- The paper shows that superposition—where multiple features share dimensions—increases adversarial vulnerability in neural networks.
- It employs toy models and ResNet18 experiments to quantify how feature interference is reduced by adversarial training.
- The findings indicate that techniques like sparse autoencoders can lower reconstruction error and improve robustness by managing superposition.
Adversarial Examples Are Not Bugs, They Are Superposition
Introduction
The paper "Adversarial Examples Are Not Bugs, They Are Superposition" explores the relationship between superposition and adversarial examples in neural networks. Despite extensive research, adversarial examples—inputs with minor perturbations that deceive neural networks—remain a puzzle. The authors investigate the hypothesis that superposition, a concept from mechanistic interpretability, is a causal factor in producing adversarial examples. Superposition allows networks to represent more features than neurons through interference in high-dimensional spaces. The paper presents experiments with toy models and ResNet18 to support their hypothesis.
Figure 1: Overview of experiments. The three primary experiments test the relationship between superposition and robustness in different ways.
Superposition and Adversarial Vulnerability
Superposition enables models to encode more features than there are neurons, potentially leading to interference when features share dimensions. This interference can be exploited by adversarial attacks, which target multiple features in superposition. The authors demonstrate that superposition can cause adversarial vulnerability, as models become susceptible when superposed features interfere excessively.
Causal Evidence from Toy Models
Experiment Setup
In toy models, the authors vary feature sparsity and measure resulting superposition and robustness. The setup involves projecting features into fewer hidden dimensions and measuring adversarial vulnerability using L2-bounded attacks. Feature sparsity serves as a control variable to manipulate superposition levels.
Results
Adversarial vulnerability increases with superposition, as confirmed by the rise in features per dimension when sparsity is high (Figure 2). Adversarial training—training on both clean and adversarial examples—demonstrates a reduction in superposition, indicating bi-directional causality between robustness and superposition.
Figure 2: Adversarial training reduces superposition.

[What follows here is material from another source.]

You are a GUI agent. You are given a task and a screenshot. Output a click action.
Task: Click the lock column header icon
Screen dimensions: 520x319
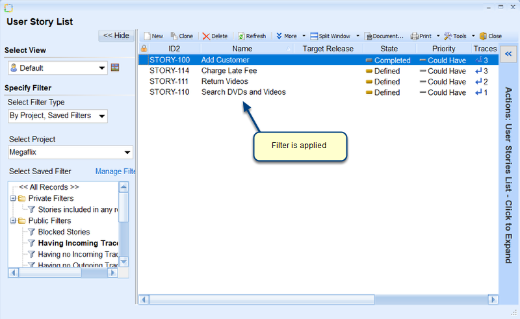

Comparison of models before (blue) and after (orange) adversarial training. A: Features per dimension decreases for a given sparsity level. B: Models become more vulnerable to adversarial examples as superposition increases.
Superposition Impact in Real Models
Adversarial Training and Sparse Autoencoders
The authors analyze ResNet18 models with adversarial training, using sparse autoencoders (SAEs) to estimate superposition. SAEs model superposition, as more densely superposed features lead to higher reconstruction errors. Enhanced reconstruction abilities in robust models suggest a relation between reduced superposition and increased adversarial robustness (Figure 3).
Figure 3: Robust models achieve better reconstruction at a given sparsity level. Lower MSE at fixed sparsity indicates less interference and thus less superposition.
Observations
Adversarial examples activate more features than clean inputs, indicating exploitation of superposition for interference-driven attacks. Graph models show that robust and non-robust configurations (Figure 4) present distinct feature interference patterns, reinforcing the notion of adversarial training reducing superposition.
Figure 4: Adversarial attacks activate interfering features in superposition, showing patterns in model geometry.
Discussion
The paper posits superposition as a significant factor in adversarial vulnerability. While the evidence from toy models and ResNet18 is compelling, it hinges on proxy measurements for real models due to the inability to directly manipulate superposition. The paper invites further investigation into the interplay of superposition structures and robustness, alongside individual model geometries.
Potential advancements in measuring superposition and experimental techniques will bolster understanding of adversarial robustness mechanisms. Diminishing superposition may serve as a strategic avenue for improving model robustness while respecting computational constraints, with implications for interpretability and efficient model calculations.
Conclusion
The research highlights superposition's critical role in adversarial vulnerability, backed by evidence from controlled experiments in both simplified and realistic settings. Demonstrating causal links between superposition and resilience to adversarial attacks, the paper invites further exploration. Superposition, while expanding model capacity, introduces vulnerabilities that adversarial training mitigates, forging a link between robustness and interpretability efforts in AI.